Can An Apple Watch Teach You To Be A Better Entrepreneur?

Apple Watch Activity Tracker

Apple Watch Activity Tracker

Feedback is the most critical component of improvement.  Getting good and timely feedback so that you can course correct toward your goal is how we advance.  Getting feedback in time to make that course correction is what you need.

I was listening to a podcast that was talking about this issue and comparing the Apple watch to the Fitbit.  The main point that they were giving to the Apple watch was this very issue, it gave you feedback while you still had time to course correct.  It reminded you throughout the day of the actions that you needed to take to hit your goals.  The Fitbit on the other hand reported after the fact whether or not you had met your goal.  While this is better than having no goal or feedback, it wasn’t as useful as getting the information throughout the day and reminders of when you should be taking specific actions.

So are you getting the right feedback when you need it most?  In time to make that course correction?  If your accounting is an annual event that you only perform so that you can complete your tax return, I would say no.  The year is over.  No time to change anything.  There are a few choices you might be able to make.  Sure, you can reflect about doing things differently next year, but will you really?  Chances are you will keep doing the same thing again.

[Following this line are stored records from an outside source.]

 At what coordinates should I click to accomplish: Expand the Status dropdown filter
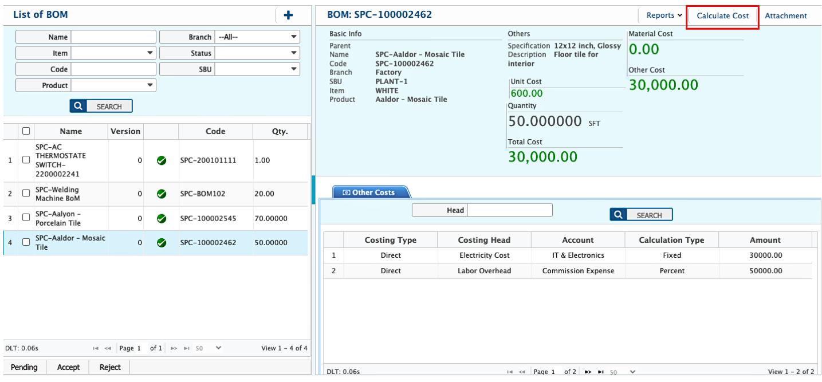[x=257, y=53]
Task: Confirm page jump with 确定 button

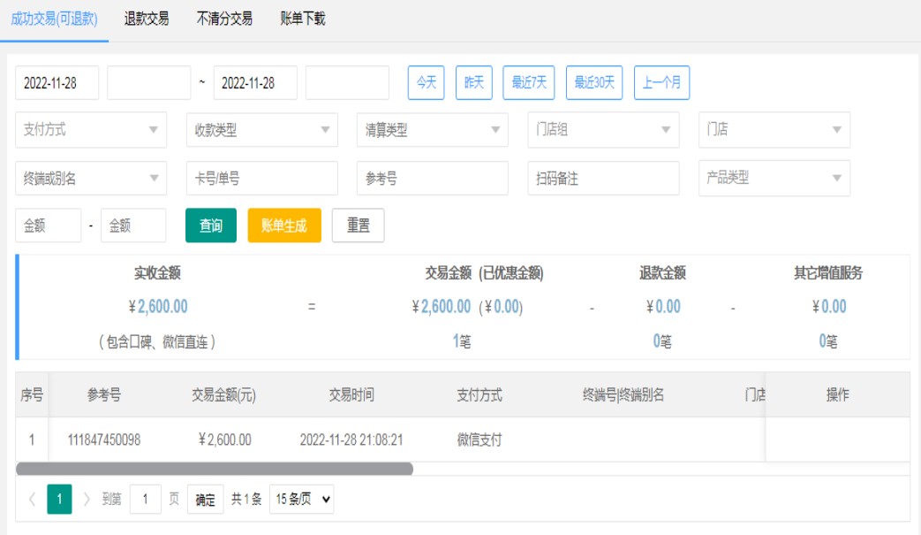Action: click(x=205, y=500)
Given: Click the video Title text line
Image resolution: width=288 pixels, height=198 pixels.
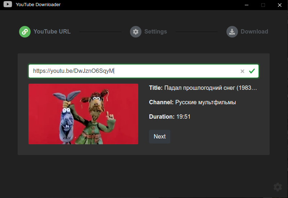Looking at the screenshot, I should pyautogui.click(x=203, y=88).
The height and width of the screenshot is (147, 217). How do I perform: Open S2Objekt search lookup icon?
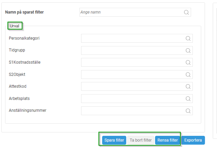(188, 75)
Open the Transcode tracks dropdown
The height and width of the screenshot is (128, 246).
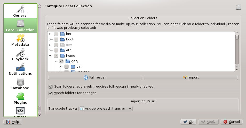point(105,108)
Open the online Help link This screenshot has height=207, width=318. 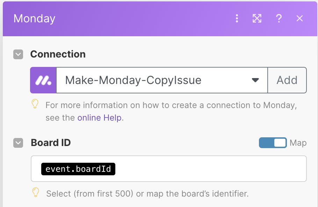(99, 118)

Once a year reporting looks at your accounting function as a necessary evil that must be completed to comply with government imposed requirements.  Yes, this needs to be done.  But it provides you with little benefit other than the knowledge that you are in compliance with rules that are only important to keep you from having issues with government overseers.  They have nothing to do with the ultimate success of your company.  The success of your company is about how well you serve a need in the market.  Therefore, the feedback you need is how well you are doing serving the market.

Just worrying about your tax bill keeps you focused on the wrong goal.  So what metrics do matter to your business?  And how can you establish the feedback loop and check-ins to keep you moving towards your goal rather than always looking back when it is too late to change anything?

Most businesses focus on revenue and growing revenue.  Great.  You need revenue.  Usually more is better.  However, revenue only matters to the extent that it is greater than your costs to produce that revenue.  Profit is what matters, not just revenue growth.

Right behind the need for profit is the need for cash.  Cash is always your most precious asset in your business.  When you run out, it’s game over.  You need to understand how cash moves through your business and what actions you can take to improve cash flow.

What are the other factors that really impact your bottom line?  You don’t need to measure everything, just those key drivers.  Trying to measure everything gets overwhelming and less likely that it will be meaningful.  What are those key things that, if you improve them, your business will succeed?

The Apple watch has only three things that it measures.  Move, exercise, and stand.  If you can focus just on these three things everyday, you can make significant improvements in your health.  Other things are important indicators too, like weight, blood pressure, cholesterol, and so on.  But working on the basic three measures everyday, helps all of those other metrics automatically.

So what are your key metrics?  And how can you set up check-ins on a regular basis so you can course correct before you have gone too far off goal?